● **Work to complete**: Rewrite the data below as a two-column Markdown table headed Row and Line, giving each nonblank line its own numbered row and skipping blank lines. Leave the pictures out of your table.

● **Exercise materials**:

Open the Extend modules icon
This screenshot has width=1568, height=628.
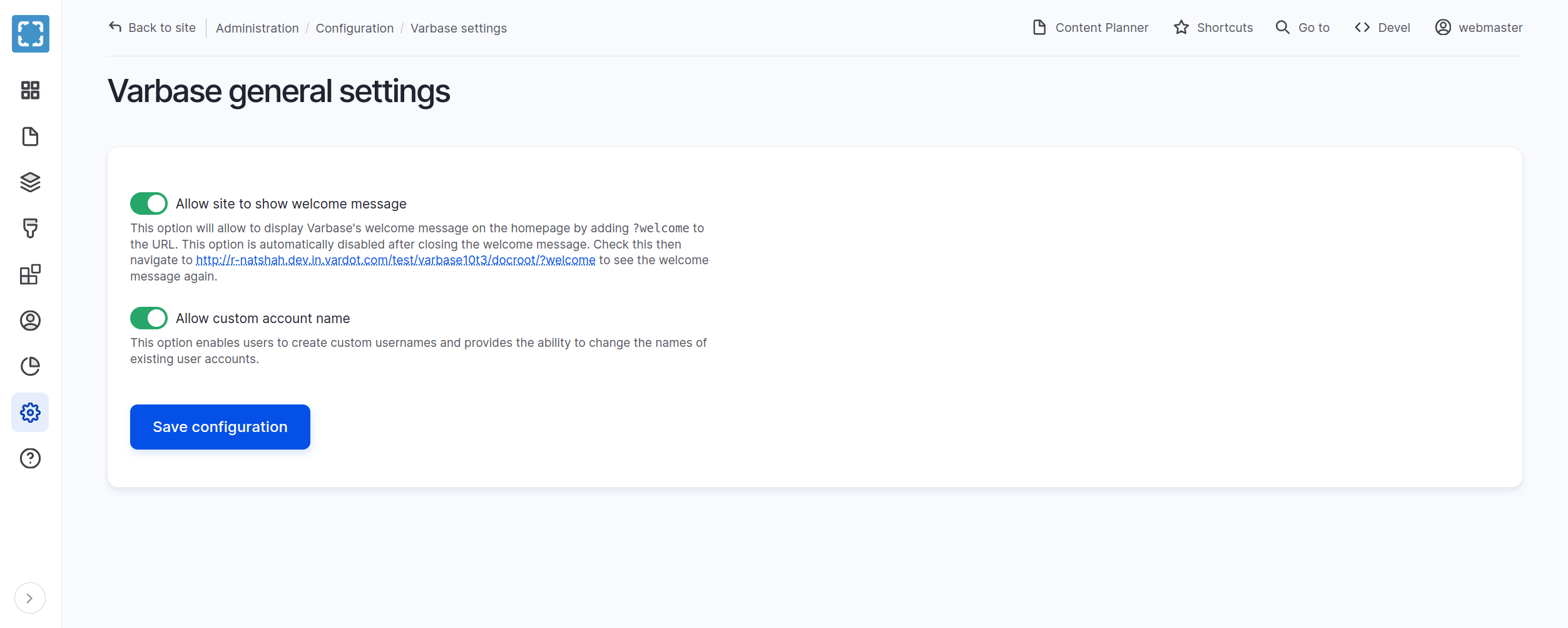[x=30, y=274]
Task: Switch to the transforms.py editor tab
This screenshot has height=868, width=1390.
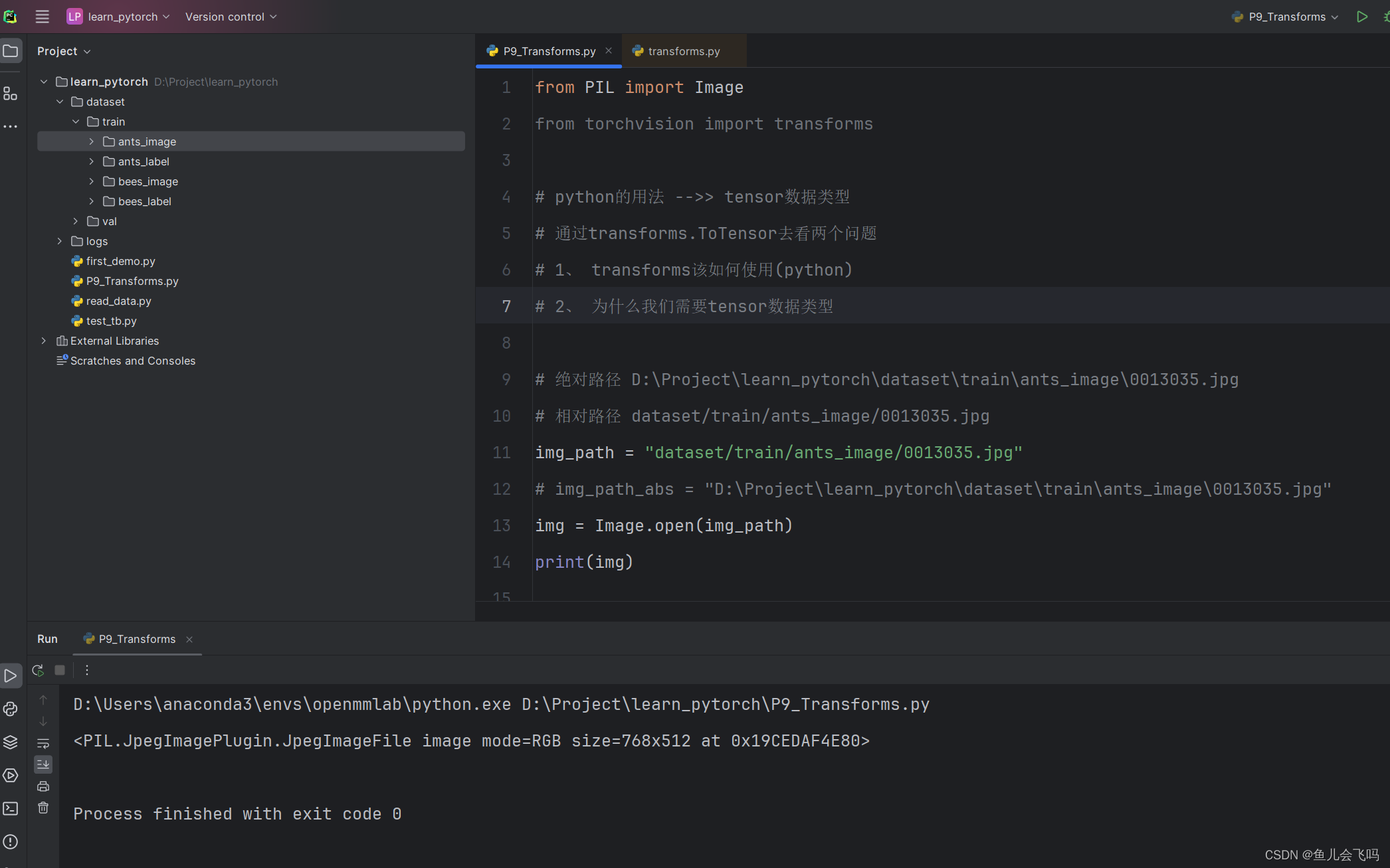Action: [x=683, y=51]
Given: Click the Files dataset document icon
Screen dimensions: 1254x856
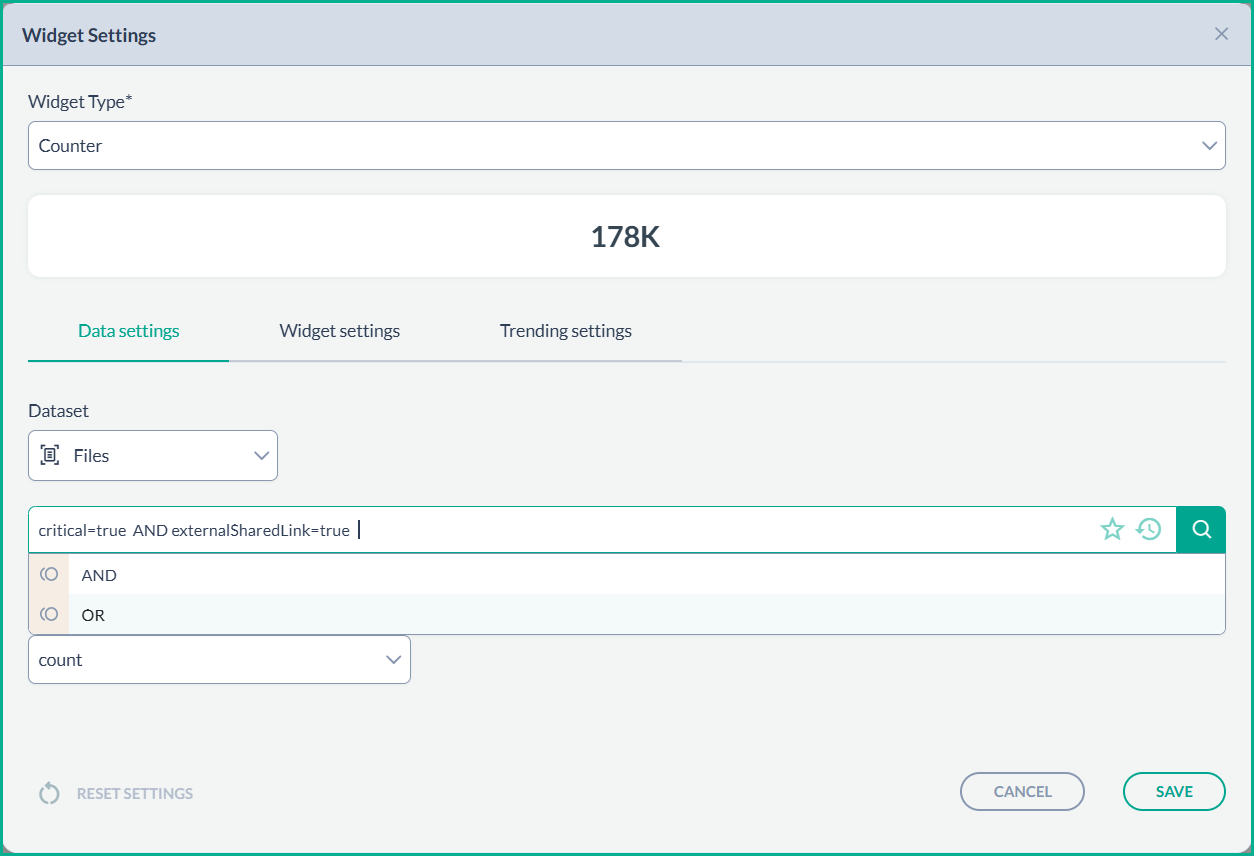Looking at the screenshot, I should tap(49, 456).
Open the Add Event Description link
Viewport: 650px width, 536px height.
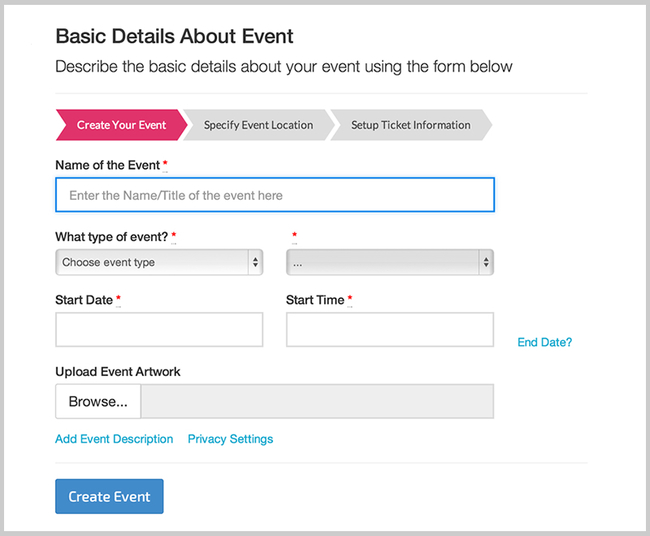114,439
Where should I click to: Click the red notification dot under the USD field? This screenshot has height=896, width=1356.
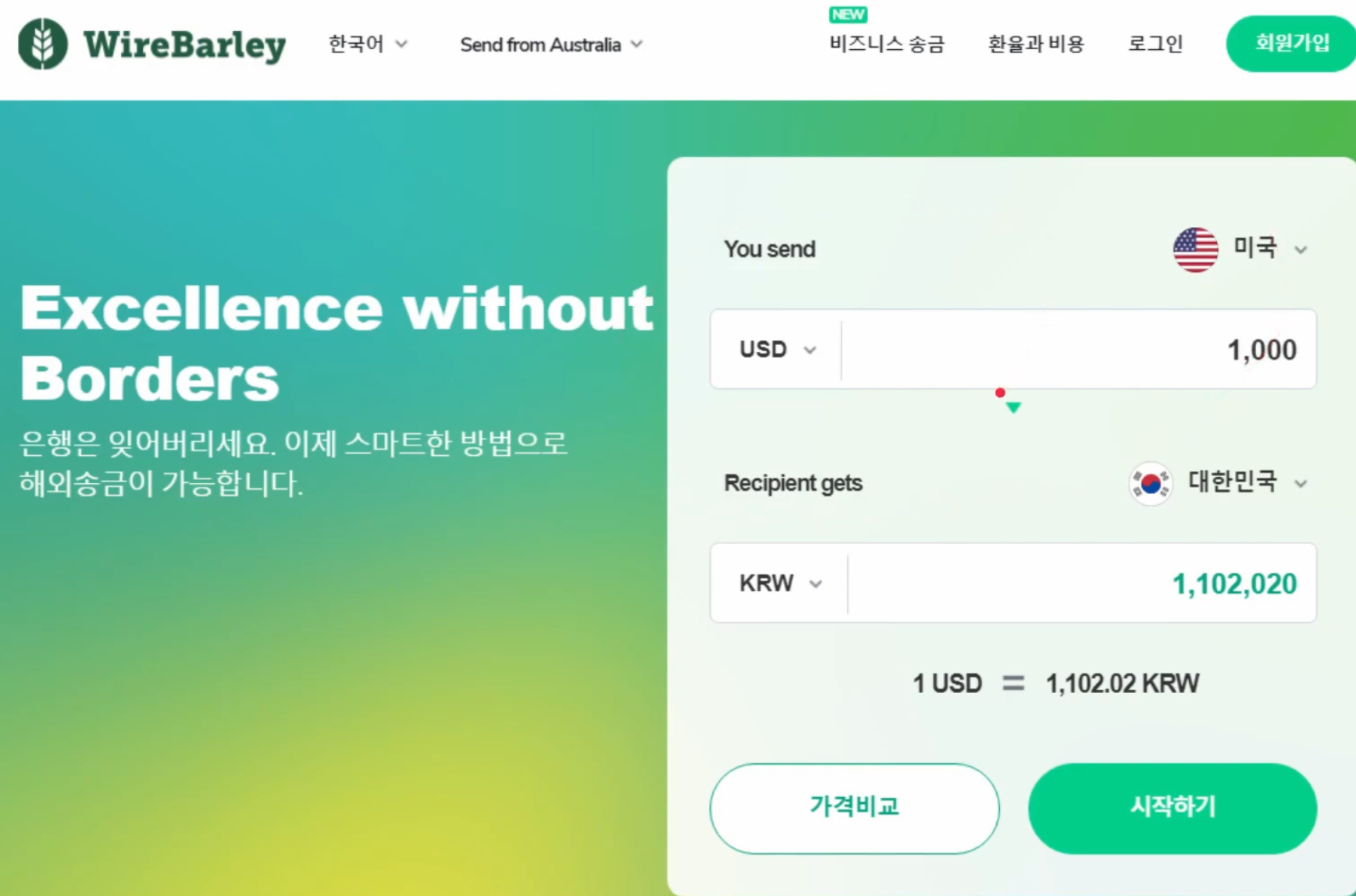click(1000, 393)
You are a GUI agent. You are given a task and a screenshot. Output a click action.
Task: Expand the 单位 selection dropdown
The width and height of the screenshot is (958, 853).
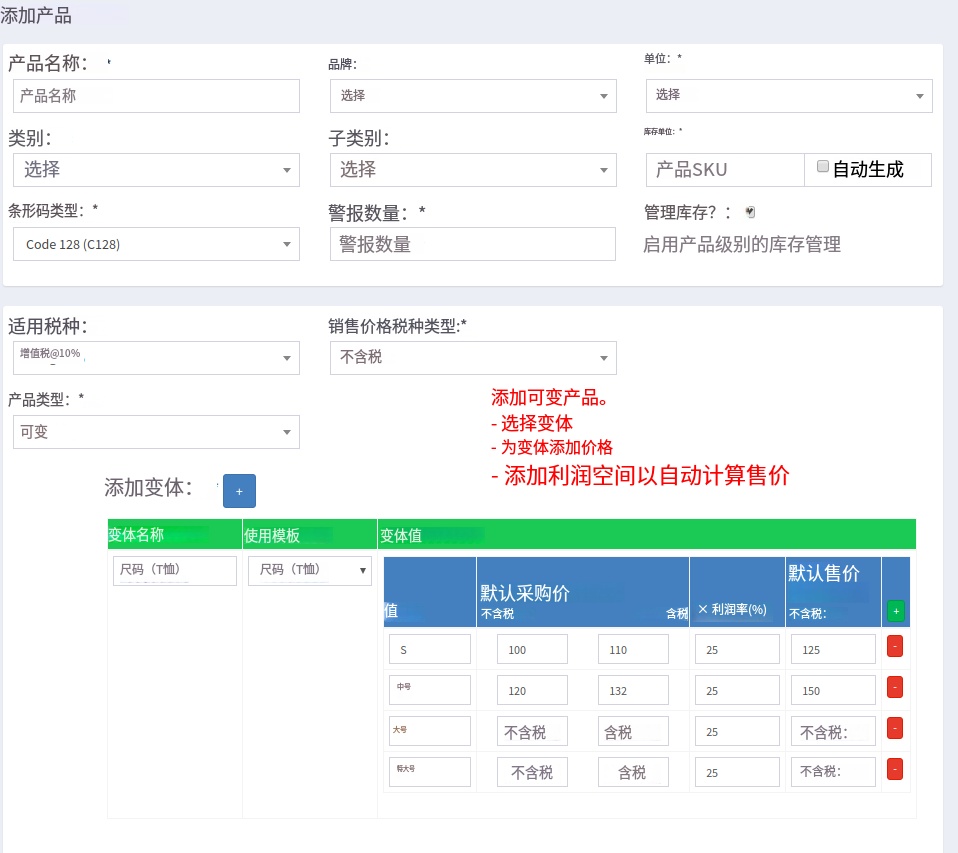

● **Result for this exercise**:
| Row | Line |
|---|---|
| 1 | Open the Extend modules icon |
| 2 | This screenshot has width=1568, height=628. |
| 3 | [x=30, y=274] |
| 4 | Task: Switch to the transforms.py editor tab |
| 5 | This screenshot has height=868, width=1390. |
| 6 | Action: [x=683, y=51] |
| 7 | Given: Click the Files dataset document icon |
| 8 | Screen dimensions: 1254x856 |
| 9 | Looking at the screenshot, I should tap(49, 456). |
| 10 | Open the Add Event Description link |
| 11 | Viewport: 650px width, 536px height. |
| 12 | 114,439 |
| 13 | Where should I click to: Click the red notification dot under the USD field? This screenshot has height=896, width=1356. |
| 14 | click(1000, 393) |
| 15 | You are a GUI agent. You are given a task and a screenshot. Output a click action. |
| 16 | Task: Expand the 单位 selection dropdown |
| 17 | The width and height of the screenshot is (958, 853). |